After ten months of debate, Brazil’s Chamber of Deputies passed President Getulio Vargas’ oil bill last week. If the Senate, as expected, approves it without significant changes. Brazil will join Mexico and Iran as a land of nationalized oil.
Reflecting the extreme nationalism now dominant in the country, the bill sets up the Brazilian Petroleum Corp. (Petrobrás) as a government monopoly operating under the supervision of the National Petroleum Council. Petrobrás will have the sole right to explore, exploit, refine and distribute the country’s oil. The five U.S. and British companies now importing and distributing oil and byproducts may continue to do so. But aside from that, foreigners are out. The government will hold 51% or more of the monopoly’s $500 million stock; no foreigners and no Brazilian married to a foreigner under a joint-property agreement may hold so much as one share in Petrobrás.
Unlike the Mexican and Iranian oil revolutions, the Brazilian measure will involve no major seizure of existing private plants. There is no real oil-processing industry to expropriate. Brazil produces a bare 1.5% of the oil it needs, all from wells already owned by the government. It has only small refineries. When Brazil’s Communists and nationalists shout, “The oil is ours!”, they are shouting almost entirely about oil that is underground. And without the risk capital and know-how of the foreign oil companies, that is where it is likely to remain.
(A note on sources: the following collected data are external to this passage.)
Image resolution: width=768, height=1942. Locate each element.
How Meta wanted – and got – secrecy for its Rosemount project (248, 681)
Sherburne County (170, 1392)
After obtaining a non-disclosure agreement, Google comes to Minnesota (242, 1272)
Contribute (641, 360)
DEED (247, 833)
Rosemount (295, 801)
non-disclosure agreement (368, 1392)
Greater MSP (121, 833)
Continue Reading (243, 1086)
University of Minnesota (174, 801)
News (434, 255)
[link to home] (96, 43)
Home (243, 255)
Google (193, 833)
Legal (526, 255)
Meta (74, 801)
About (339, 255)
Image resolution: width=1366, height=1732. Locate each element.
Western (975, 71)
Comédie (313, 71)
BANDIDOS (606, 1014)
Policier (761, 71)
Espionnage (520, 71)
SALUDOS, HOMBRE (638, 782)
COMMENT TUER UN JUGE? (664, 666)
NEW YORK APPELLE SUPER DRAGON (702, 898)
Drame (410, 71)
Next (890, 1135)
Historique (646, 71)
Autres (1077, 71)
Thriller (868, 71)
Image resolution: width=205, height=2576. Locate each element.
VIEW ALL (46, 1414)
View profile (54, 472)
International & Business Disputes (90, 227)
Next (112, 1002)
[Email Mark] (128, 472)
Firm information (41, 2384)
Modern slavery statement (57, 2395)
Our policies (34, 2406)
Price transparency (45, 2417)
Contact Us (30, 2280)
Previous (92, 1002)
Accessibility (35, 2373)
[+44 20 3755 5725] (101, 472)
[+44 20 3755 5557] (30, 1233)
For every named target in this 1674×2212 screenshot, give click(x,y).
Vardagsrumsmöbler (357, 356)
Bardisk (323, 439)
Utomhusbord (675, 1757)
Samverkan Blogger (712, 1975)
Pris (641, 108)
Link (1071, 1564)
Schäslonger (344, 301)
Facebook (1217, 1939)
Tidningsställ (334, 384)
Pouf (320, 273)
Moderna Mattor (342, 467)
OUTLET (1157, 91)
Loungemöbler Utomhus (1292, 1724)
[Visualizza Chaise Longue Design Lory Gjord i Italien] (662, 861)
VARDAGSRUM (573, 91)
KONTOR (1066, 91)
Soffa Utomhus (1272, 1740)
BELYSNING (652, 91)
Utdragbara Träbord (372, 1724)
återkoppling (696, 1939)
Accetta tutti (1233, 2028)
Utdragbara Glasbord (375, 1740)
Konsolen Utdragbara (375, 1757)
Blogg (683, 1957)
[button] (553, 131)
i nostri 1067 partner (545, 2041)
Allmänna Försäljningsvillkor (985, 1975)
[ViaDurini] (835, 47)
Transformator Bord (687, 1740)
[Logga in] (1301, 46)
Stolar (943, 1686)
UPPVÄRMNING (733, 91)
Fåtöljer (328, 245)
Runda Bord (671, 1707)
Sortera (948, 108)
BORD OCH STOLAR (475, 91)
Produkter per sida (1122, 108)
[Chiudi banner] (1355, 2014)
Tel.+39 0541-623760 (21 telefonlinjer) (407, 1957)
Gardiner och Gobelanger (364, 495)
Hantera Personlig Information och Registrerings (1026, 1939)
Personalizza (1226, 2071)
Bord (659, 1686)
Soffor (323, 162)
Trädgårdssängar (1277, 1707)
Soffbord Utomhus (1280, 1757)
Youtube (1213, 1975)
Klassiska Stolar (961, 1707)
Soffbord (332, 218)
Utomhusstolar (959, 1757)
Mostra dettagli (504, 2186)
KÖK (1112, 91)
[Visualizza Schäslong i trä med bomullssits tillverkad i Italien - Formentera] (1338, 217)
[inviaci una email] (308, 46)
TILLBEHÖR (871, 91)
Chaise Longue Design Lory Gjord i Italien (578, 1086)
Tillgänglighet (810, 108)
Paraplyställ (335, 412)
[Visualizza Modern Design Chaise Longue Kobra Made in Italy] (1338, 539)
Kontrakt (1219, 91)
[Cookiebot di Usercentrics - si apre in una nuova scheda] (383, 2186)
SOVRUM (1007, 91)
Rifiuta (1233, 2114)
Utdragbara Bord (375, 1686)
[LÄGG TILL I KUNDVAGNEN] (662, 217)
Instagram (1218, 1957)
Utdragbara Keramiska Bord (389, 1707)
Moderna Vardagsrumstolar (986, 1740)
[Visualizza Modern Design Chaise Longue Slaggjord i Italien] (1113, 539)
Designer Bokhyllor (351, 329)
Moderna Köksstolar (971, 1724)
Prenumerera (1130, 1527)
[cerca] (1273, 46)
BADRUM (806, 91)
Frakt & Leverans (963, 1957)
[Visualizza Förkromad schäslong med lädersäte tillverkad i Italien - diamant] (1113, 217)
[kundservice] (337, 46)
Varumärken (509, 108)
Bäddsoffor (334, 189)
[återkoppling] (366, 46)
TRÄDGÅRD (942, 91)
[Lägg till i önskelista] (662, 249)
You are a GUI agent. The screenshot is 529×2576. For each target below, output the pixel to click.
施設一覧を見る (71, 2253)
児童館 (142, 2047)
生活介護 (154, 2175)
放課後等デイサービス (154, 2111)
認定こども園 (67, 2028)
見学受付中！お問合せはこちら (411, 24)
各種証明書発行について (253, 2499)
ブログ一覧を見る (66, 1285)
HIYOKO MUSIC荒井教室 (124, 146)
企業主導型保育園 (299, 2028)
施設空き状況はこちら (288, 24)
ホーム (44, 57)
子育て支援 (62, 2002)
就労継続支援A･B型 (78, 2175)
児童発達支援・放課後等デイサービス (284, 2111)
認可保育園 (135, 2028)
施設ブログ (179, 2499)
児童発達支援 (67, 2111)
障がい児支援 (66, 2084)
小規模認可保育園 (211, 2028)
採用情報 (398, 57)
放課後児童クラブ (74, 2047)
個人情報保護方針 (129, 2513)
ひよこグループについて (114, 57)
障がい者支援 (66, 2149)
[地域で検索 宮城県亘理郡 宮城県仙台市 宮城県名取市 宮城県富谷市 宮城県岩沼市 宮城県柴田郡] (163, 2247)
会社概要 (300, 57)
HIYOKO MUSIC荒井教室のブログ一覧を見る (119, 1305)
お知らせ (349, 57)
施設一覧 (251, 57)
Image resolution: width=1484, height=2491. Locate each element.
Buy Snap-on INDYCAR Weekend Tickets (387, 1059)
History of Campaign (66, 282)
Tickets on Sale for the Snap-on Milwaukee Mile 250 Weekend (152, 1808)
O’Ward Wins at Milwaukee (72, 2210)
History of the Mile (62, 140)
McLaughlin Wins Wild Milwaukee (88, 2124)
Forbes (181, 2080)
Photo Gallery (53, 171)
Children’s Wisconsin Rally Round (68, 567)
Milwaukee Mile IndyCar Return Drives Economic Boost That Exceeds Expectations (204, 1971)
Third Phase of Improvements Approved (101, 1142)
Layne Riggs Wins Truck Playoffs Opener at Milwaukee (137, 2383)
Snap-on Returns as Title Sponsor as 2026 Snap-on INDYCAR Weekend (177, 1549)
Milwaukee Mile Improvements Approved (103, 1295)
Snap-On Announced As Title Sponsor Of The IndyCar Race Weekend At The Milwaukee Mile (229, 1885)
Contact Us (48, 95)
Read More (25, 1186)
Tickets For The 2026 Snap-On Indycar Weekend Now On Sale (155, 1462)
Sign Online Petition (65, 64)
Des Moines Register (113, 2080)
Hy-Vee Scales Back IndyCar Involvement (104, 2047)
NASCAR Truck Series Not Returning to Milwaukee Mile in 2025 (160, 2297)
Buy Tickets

Under the new plan, Brazilians will not only continue to pay more than $200 million a year of precious foreign currencies for oil products, but will start paying new taxes on the imported oil. Some of the income from the new levies will be used for Petrobrás’ oil explorations. But part will also go for construction of new roads. The most that opponents of the new law would say was that in a few years, after the present emotional tide recedes, a new and workable law can be passed.